I would refer you to the regret John Betjeman mentioned just before he died, Alan.


----------



## valphil (Sep 5, 2012)

Just looked it up , you've still got time mate


----------



## alhod (Nov 1, 2010)

erneboy said:


> I would refer you to the regret John Betjeman mentioned just before he died, Alan.

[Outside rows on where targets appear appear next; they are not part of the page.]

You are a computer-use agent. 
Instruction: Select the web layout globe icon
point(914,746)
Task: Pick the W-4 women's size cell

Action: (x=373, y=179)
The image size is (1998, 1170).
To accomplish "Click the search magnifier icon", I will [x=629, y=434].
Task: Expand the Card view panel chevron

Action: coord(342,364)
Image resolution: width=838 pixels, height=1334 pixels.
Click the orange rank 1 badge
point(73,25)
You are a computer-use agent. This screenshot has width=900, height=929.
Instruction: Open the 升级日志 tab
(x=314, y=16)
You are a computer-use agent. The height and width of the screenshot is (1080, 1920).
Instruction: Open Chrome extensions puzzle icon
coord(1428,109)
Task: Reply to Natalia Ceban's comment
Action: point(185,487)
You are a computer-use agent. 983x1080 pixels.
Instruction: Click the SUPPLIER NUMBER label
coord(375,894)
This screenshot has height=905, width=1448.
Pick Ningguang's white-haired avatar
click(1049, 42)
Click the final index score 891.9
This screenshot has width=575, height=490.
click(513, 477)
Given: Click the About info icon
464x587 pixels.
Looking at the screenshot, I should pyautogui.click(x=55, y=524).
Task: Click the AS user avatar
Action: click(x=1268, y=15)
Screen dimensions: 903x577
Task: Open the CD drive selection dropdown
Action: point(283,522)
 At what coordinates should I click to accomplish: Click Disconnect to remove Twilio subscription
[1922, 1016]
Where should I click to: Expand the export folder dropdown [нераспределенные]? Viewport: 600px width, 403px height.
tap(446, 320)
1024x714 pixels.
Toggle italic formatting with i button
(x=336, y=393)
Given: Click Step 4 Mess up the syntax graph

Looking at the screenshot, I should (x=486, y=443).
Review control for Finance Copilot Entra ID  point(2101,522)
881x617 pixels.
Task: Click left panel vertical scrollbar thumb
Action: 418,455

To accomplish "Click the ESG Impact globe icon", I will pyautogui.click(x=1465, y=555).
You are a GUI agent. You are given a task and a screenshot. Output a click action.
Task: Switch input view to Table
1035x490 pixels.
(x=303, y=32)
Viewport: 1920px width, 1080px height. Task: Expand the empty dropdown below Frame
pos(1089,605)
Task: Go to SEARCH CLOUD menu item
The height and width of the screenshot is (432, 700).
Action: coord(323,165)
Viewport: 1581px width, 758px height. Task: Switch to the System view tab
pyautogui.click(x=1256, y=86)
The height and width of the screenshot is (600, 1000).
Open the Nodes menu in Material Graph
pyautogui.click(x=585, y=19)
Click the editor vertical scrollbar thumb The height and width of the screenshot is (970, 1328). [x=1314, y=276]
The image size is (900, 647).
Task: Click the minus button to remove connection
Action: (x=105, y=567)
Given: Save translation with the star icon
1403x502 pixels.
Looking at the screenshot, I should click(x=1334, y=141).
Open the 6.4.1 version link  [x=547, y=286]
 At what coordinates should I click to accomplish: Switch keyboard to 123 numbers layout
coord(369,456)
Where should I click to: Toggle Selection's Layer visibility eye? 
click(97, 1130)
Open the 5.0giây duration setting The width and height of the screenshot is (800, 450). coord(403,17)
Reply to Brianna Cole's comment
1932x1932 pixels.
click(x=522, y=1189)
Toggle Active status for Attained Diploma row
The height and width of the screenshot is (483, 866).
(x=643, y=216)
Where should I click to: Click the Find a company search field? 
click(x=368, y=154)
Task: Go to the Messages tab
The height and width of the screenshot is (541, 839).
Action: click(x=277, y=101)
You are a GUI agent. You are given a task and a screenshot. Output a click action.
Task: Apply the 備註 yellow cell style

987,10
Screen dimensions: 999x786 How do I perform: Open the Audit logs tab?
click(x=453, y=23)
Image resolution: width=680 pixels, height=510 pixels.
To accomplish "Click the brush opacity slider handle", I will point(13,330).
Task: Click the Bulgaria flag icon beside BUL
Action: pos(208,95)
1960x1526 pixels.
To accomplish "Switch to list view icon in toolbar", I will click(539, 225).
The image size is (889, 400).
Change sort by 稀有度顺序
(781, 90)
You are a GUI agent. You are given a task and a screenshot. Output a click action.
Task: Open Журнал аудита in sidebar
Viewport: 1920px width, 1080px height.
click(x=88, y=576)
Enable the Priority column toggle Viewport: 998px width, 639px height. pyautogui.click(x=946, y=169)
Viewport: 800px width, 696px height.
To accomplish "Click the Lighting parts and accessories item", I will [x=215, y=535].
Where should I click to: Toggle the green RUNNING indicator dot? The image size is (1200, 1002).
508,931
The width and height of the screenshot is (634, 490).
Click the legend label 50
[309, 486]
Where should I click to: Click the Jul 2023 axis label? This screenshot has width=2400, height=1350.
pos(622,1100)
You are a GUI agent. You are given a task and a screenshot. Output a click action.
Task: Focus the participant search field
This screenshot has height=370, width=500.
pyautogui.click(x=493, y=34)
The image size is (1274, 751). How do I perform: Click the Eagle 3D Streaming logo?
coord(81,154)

As in much of his poetry, he speaks there the thoughts of many men :wink:


----------



## alexblack13 (Feb 10, 2013)

Just wish I had not had the bike accident which left me with the 8" stump. :roll: 

I'll get my coat.... 

Al' ....


----------



## wakk44 (Jun 15, 2006)

I would change absolutely nothing :wink: 

I put the same question to mrs wakk who replied she would like to change the conceited,arrogant streak in me.


----------



## Pudsey_Bear (Sep 25, 2008)

Nothing, you can't improve perfection


----------



## daffodil (Aug 7, 2014)

i WOULD CHANGE MY GOD LIKE STATUS

TO THAT OF ONE OF YOU POOR MORTALS,

Can you hear me down there in that Forum ? :lol: :lol: :lol: :lol:


----------



## suedew (May 10, 2005)

I would be able to sing, or maybe be a few inches taller, or -------


Sue


----------



## Bob44again (Aug 27, 2014)

Just the one thing, eh?

Mmmmmmm???

:idea: I'd resist all temptation & association with that small, poisonous but wondrous word: '*if*'...

('cept for that exceedingly good poem, of course. :wink


----------



## Pudsey_Bear (Sep 25, 2008)

suedew said:


> I would be able to sing, or maybe be a few inches taller, or -------
> 
> Sue


Same as BarryD then eh Sue


----------